L'opposition haïtienne crie à la dictature après l'arrestation d'un député

Clarens Renois
Agence France-Presse
Port-au-Prince
L'arrestation spectaculaire puis la libération en moins de 24h d'un député recherché par la justice pour «évasion de prison» a déclenché en Haïti une crise entre le parlement et le président Michel Martelly, en fonction depuis moins de six mois.
«Nous ne reconnaissons pas l'autorité de ces ministres qui ont orchestré l'enlèvement et la détention illégale d'un parlementaire», a déclaré le député Levaillant Louis-Jeune.

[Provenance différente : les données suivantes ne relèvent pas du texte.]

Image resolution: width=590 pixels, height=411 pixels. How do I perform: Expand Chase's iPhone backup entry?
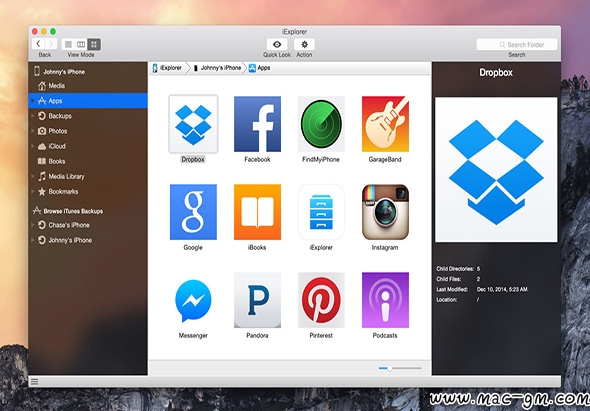tap(33, 225)
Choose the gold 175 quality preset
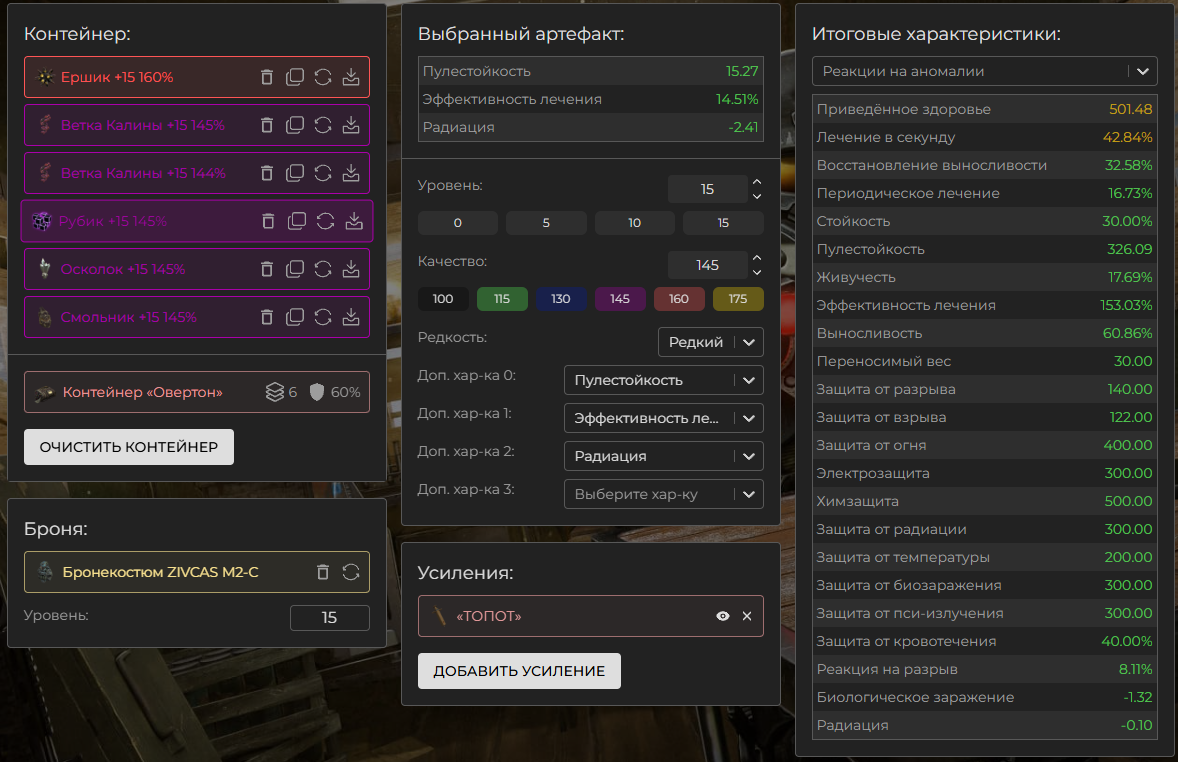 pos(738,299)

Le député Arnel Bélizaire, arrêté jeudi soir à l'aéroport de la capitale à sa descente d'avion après un voyage officiel en France, a passé une nuit à la principale prison du pays avant d'être libéré vendredi devant le tollé soulevé par son interpellation.
Même si le nouveau premier ministre Garry Conille s'est quelque peu distancé de l'affaire, se disant «fortement préoccupé par l'emprisonnement d'un député en fonctions», cela n'a pas calmé le courroux des parlementaires.

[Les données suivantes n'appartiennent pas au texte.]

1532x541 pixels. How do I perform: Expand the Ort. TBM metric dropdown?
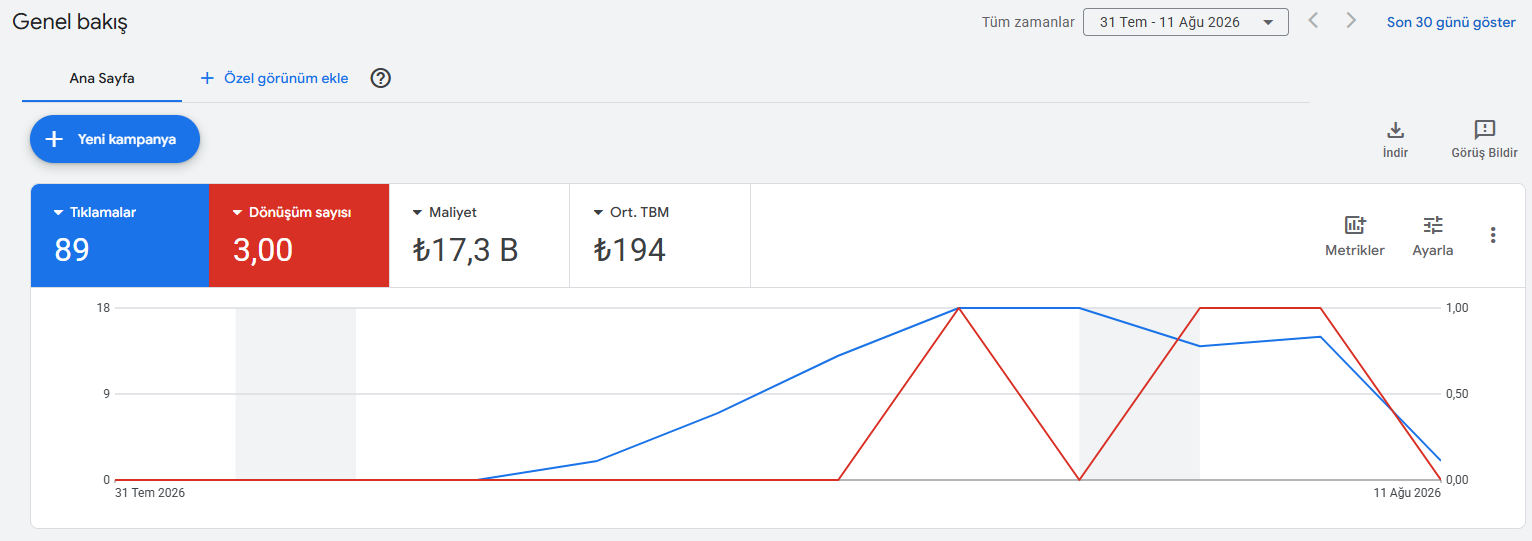[x=598, y=213]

Vendredi, quelques heures après la libération du député, les parlementaires ont exigé dans des résolutions la démission de plusieurs ministres, dénonçant au passage «le début de l'instauration d'une dictature par le nouveau chef de l'État».

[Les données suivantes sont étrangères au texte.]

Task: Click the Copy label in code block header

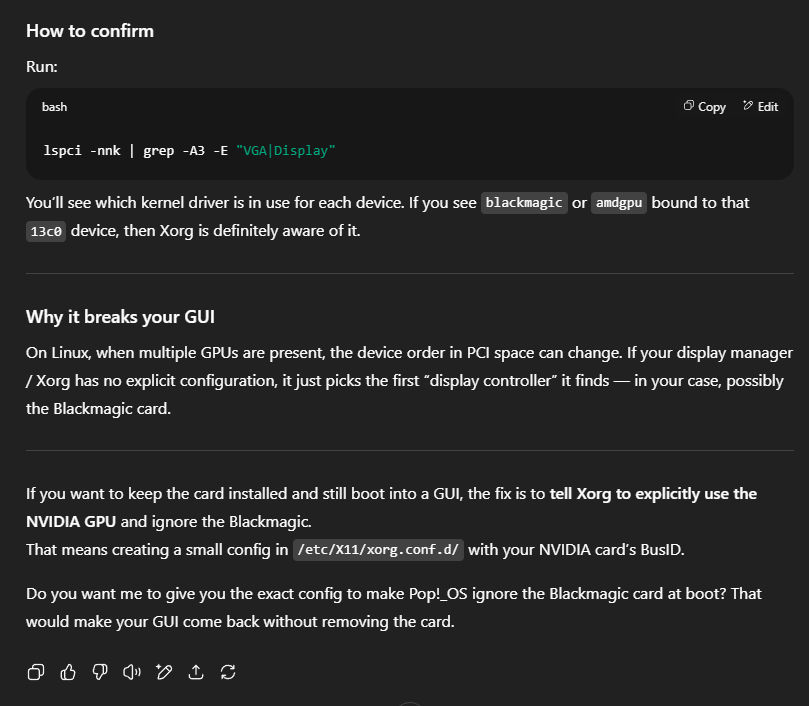Action: tap(712, 107)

Le président de la Chambre, Saurel Jacinthe, a appelé la population à «barrer la route à l'autoritarisme et protéger les acquis démocratiques».
Sénateurs et députés sont montés au créneau pour dénoncer les méthodes du nouveau président, un ex-chanteur très populaire auprès des jeunes, qui n'hésite pas à recourir à l'injure envers ses détracteurs.
M. Martelly, arrivé au pouvoir au terme d'un scrutin rocambolesque qui l'avait vu dans un premier temps écarté du deuxième tour, ne dispose au parlement que d'une poignée de membres de son parti. Il a peiné à faire approuver la nomination d'un premier ministre par les parlementaires.
Le président a suscité l'étonnement début octobre en rencontrant ses prédécesseurs Jean-Bertrand Aristide et Jean-Claude Duvalier, l'ex-dictateur qui fait l'objet de plaintes pour crimes contre l'humanité.
L'interpellation du député Bélizaire, impliqué auparavant dans une joute verbale avec le président, n'est pas le seul incident du genre survenu depuis l'arrivée au pouvoir de M. Martelly, qui s'en est récemment pris à la presse et a dénoncé la présence d'évadés de prison et de repris de justice au parlement.
En réaction, les sénateurs ont monté une commission pour enquêter sur la nationalité des membres du gouvernement et du président de la République lui-même, laissant augurer d'une nouvelle crise politique.
Dans l'opposition, la convention des partis politiques a réagi en dénonçant «une dérive inquiétante susceptible d'engendrer une crise sérieuse dans le pays».
L'ancienne adversaire de M. Martelly à la présidentielle, Myrlande Manigat, a appelé la population à la vigilance, disant voir un «grave danger» dans les agissements du pouvoir.
Le chef de la Mission de l'ONU pour la stabilisation d'Haïti (Minustah), Mariano Fernández, s'est dit inquiet du climat politique «nuisible aux intérêts supérieurs de la Nation».
Le président Martelly se trouve depuis jeudi aux États-Unis pour dix jours. Il doit y subir une intervention à l'épaule, a annoncé son bureau de presse.
Contacté par l'AFP, le ministre de l'Intérieur et de la Défense Thierry Mayard-Paul a refusé de se prononcer sur l'arrestation du député qui selon lui concerne la justice. «Compte tenu de la séparation des pouvoirs, je n'ai pas à m'en mêler», a-t-il déclaré.